The former two-time South African champion dies at the age of 77 »June 9, 2021
By Ron Jackson
Anthony Macashelana Sithole, one of the few double South African champions, died Saturday at his home in Rockville, Soweto. He was 77 years old.
Born in Soweto on June 10, 1943, he would have celebrated his 78th birthday on Thursday.
It was reported that Hezekial “Ziggy” Mtshali who trained and led him at one point said he was admitted to Chris Hani Baragwanath Teaching Hospital in Soweto earlier and was subsequently discharged, but his condition continued to deteriorate prior to his death.
Fighting as a pro from 1965 to 1975 and using the nicknames “Kid Snowball” and “Quash” during his career, he made his professional debut at Wembley Stadium in Johannesburg on February 27, 1965 with a technical victory in the second. round against Wilson Radebe.
Sithebe is one of the few fighters in history to have fought two fighters who died from injuries sustained in the ring. .

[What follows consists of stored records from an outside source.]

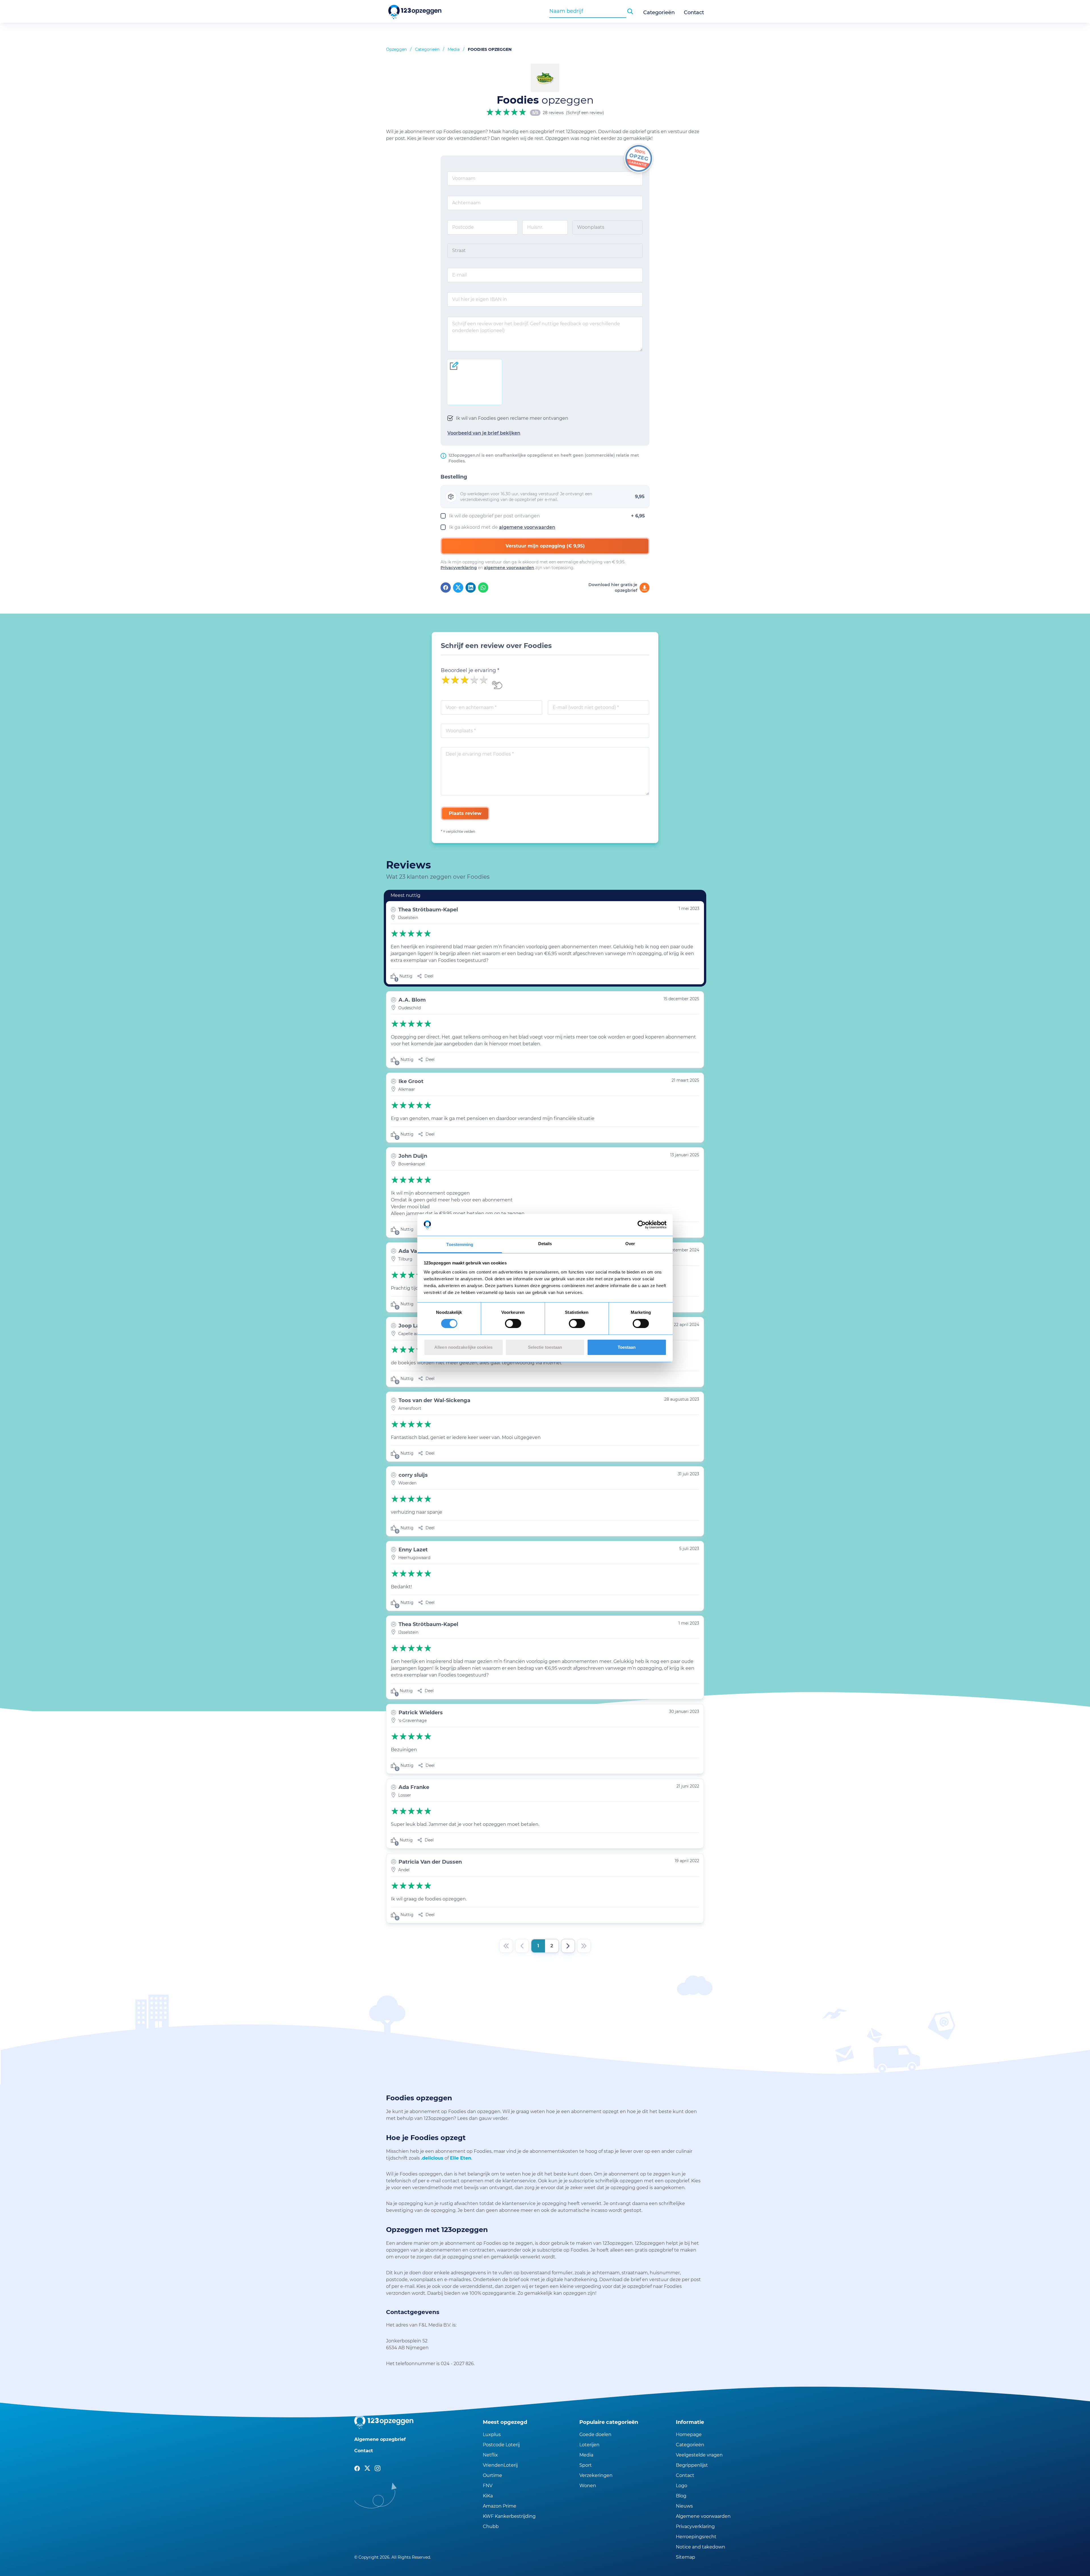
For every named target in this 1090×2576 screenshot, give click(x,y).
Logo (681, 2485)
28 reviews (553, 112)
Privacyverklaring (459, 567)
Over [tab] (630, 1243)
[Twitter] (458, 587)
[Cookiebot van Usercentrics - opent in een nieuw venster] (641, 1224)
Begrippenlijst (692, 2465)
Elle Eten (460, 2158)
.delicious (432, 2158)
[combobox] (587, 11)
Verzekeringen (596, 2475)
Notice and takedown (700, 2547)
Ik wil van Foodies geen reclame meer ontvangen (512, 418)
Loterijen (589, 2444)
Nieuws (684, 2506)
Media (454, 49)
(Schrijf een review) (585, 112)
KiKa (488, 2496)
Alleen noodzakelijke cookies (463, 1347)
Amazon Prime (499, 2506)
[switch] (513, 1323)
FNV (487, 2485)
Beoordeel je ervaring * (470, 670)
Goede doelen (595, 2434)
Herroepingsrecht (696, 2536)
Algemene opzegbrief (380, 2439)
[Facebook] (446, 587)
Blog (681, 2496)
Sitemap (685, 2557)
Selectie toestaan (545, 1347)
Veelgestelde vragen (699, 2455)
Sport (585, 2465)
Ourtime (492, 2475)
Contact (694, 12)
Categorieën (659, 12)
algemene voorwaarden (527, 527)
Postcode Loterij (501, 2444)
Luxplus (492, 2434)
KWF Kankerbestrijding (509, 2516)
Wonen (587, 2485)
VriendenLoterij (500, 2465)
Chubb (491, 2526)
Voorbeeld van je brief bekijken (483, 433)
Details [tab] (545, 1243)
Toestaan (627, 1347)
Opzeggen (396, 49)
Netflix (490, 2455)
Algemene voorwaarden (703, 2516)
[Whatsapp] (483, 587)
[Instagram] (377, 2468)
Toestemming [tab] (459, 1244)
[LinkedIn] (471, 587)
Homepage (689, 2434)
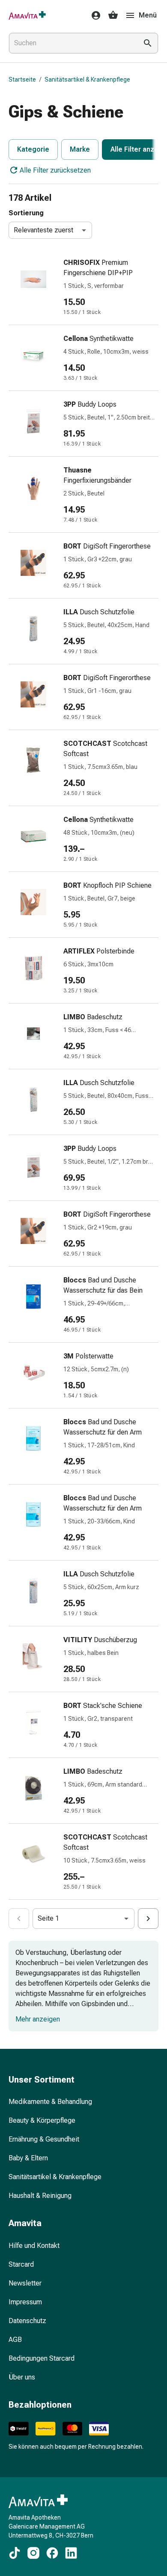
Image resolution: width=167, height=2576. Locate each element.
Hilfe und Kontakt (34, 2246)
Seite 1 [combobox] (48, 1918)
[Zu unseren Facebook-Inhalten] (52, 2553)
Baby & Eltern (28, 2158)
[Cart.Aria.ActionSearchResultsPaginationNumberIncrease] (148, 1918)
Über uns (22, 2377)
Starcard (21, 2264)
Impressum (25, 2302)
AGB (15, 2339)
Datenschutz (27, 2321)
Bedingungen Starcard (42, 2358)
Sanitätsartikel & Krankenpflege (87, 79)
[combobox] (71, 43)
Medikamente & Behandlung (50, 2102)
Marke (80, 149)
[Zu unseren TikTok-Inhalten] (15, 2553)
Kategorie (33, 149)
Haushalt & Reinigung (40, 2196)
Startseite (22, 79)
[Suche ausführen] (147, 43)
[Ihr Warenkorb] (113, 15)
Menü (148, 15)
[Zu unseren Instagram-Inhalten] (33, 2553)
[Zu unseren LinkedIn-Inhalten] (71, 2553)
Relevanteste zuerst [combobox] (43, 230)
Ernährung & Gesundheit (44, 2139)
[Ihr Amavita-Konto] (93, 15)
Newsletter (25, 2283)
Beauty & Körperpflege (42, 2120)
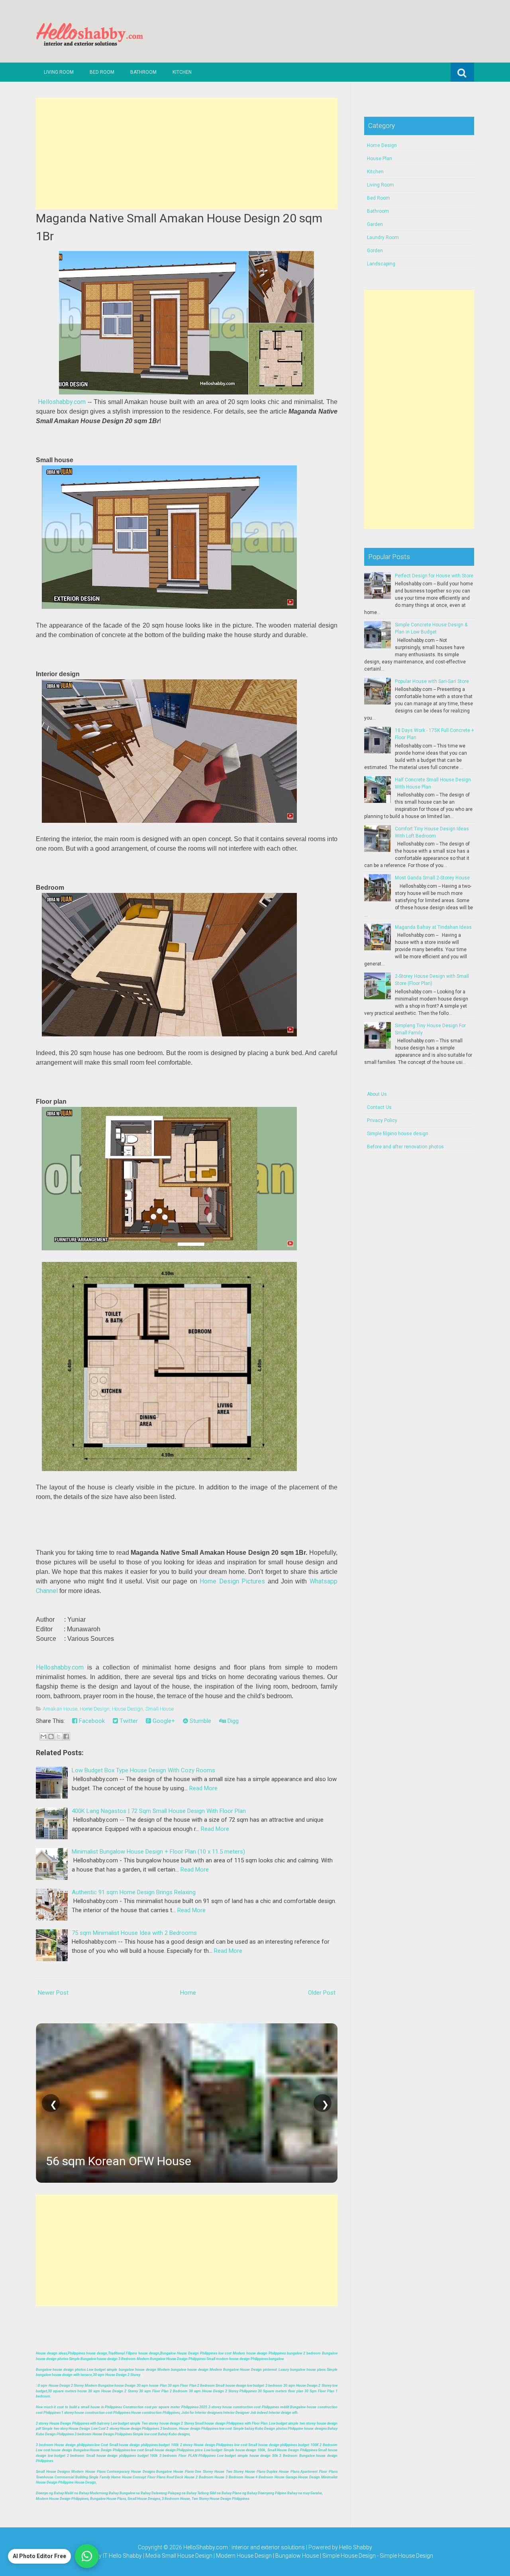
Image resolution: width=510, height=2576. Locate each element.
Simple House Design (406, 2555)
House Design (127, 1709)
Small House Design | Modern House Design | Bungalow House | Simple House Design (269, 2555)
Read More (203, 1788)
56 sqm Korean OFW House (118, 2161)
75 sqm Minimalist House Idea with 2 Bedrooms (134, 1932)
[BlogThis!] (51, 1736)
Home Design (95, 1709)
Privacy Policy (382, 1120)
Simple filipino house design (397, 1133)
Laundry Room (383, 237)
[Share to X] (59, 1736)
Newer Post (53, 1992)
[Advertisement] (186, 153)
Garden (375, 224)
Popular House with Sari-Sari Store (432, 681)
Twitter (128, 1721)
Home (188, 1992)
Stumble (199, 1721)
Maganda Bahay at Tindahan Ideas (433, 927)
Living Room (59, 72)
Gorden (375, 250)
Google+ (163, 1721)
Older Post (321, 1992)
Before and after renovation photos (405, 1147)
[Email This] (43, 1736)
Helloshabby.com (62, 402)
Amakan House (60, 1709)
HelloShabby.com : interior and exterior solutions (244, 2547)
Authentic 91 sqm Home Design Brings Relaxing (134, 1892)
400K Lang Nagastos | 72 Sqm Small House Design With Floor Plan (159, 1811)
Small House (159, 1709)
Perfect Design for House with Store (434, 576)
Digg (232, 1721)
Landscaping (381, 264)
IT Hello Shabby (122, 2555)
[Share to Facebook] (66, 1736)
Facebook (91, 1721)
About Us (377, 1094)
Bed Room (102, 72)
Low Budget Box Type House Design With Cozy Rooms (143, 1770)
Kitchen (182, 72)
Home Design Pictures (232, 1581)
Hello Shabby (355, 2547)
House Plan (379, 158)
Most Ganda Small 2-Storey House (432, 878)
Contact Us (379, 1107)
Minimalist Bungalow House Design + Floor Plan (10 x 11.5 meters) (158, 1851)
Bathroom (143, 72)
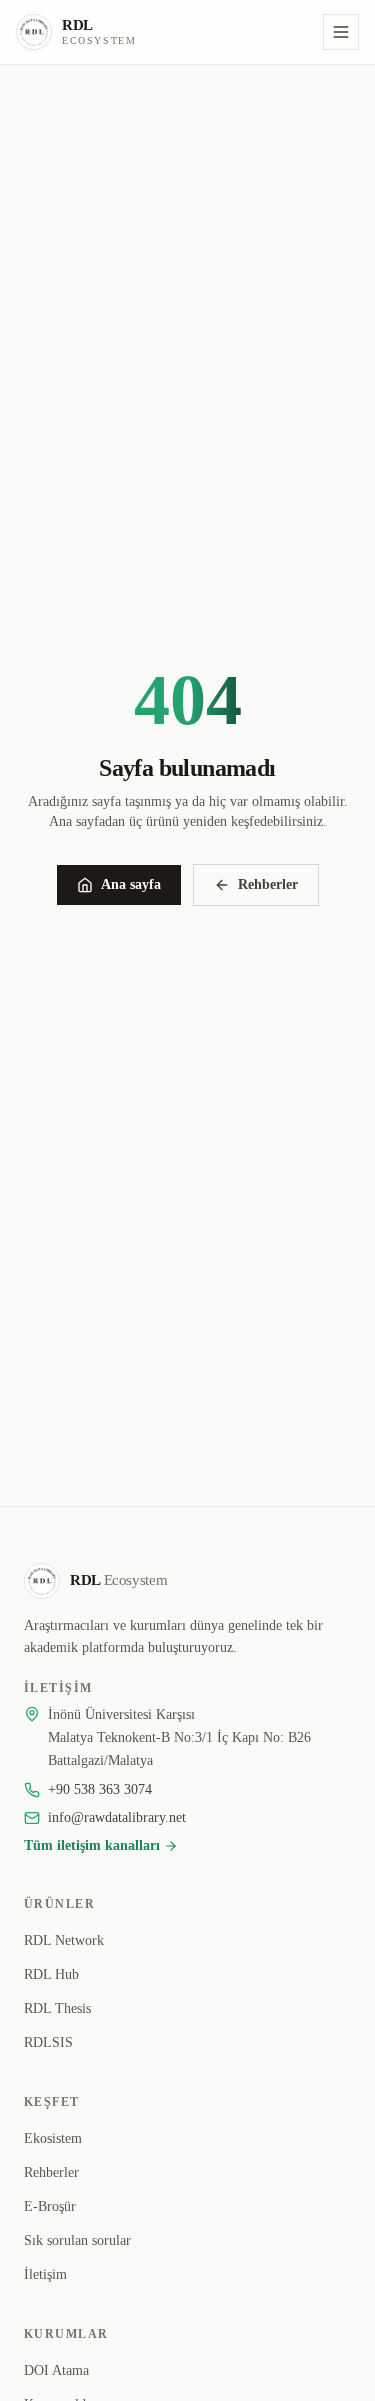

On March 11, 1967 in the former Port Elizabeth, he knocked out Young Clay Lumkile Dunjana in the sixth round and Dunjana died four days later, then on July 30, 1978 during a successful campaign in Australia he knocked out the Filipino Alberto Jangalay in the eighth round. Jangalay died soon after.
Jeff Ellis, who has compiled a list of in-ring deaths and hopes to publish a book on his findings, says there are perhaps only five fighters in the world who have beaten two fighters in their careers, died of injuries sustained in the ring. .
How this brave little fighter managed to continue his exceptional and successful career is incredible after these tragedies.
In his first campaign in Australia he won ten fights and in the second he lost two out of four fights.
On August 16, 1969, he won the technical knockout in the fifth round against Steve Khotle in Johannesburg to win the South African black flyweight title, and in December of the same year he won the vacant black bantamweight title of the SA also in Johannesburg with a decision of 12 points. against Smuts Mokoena, at a time when there were only eight divisions in boxing.
It was also back when you had the ridiculous situation in South Africa because of government policies, where you had a black and white champion. To my knowledge, there has never been a country where you have two national champions because of the breed.
During his illustrious tough-times career, he has faced South African champions like Caswell Juqula, John Mthimkulu, Abe Matabane, Steve Khotle, Bashew Sibaca, Joe Gumede, Solomon Ramifikeng and Israel Khonkhobe.
Anthony had his last fight on September 6, 1975 losing on points in six rounds to Vuyisele Ntunzi in Port Elizabeth,
He finished with a record of 46-18-2; 27 and if the long-awaited South African Boxing Hall of Fame was established, he would qualify for placement in the Alumni section.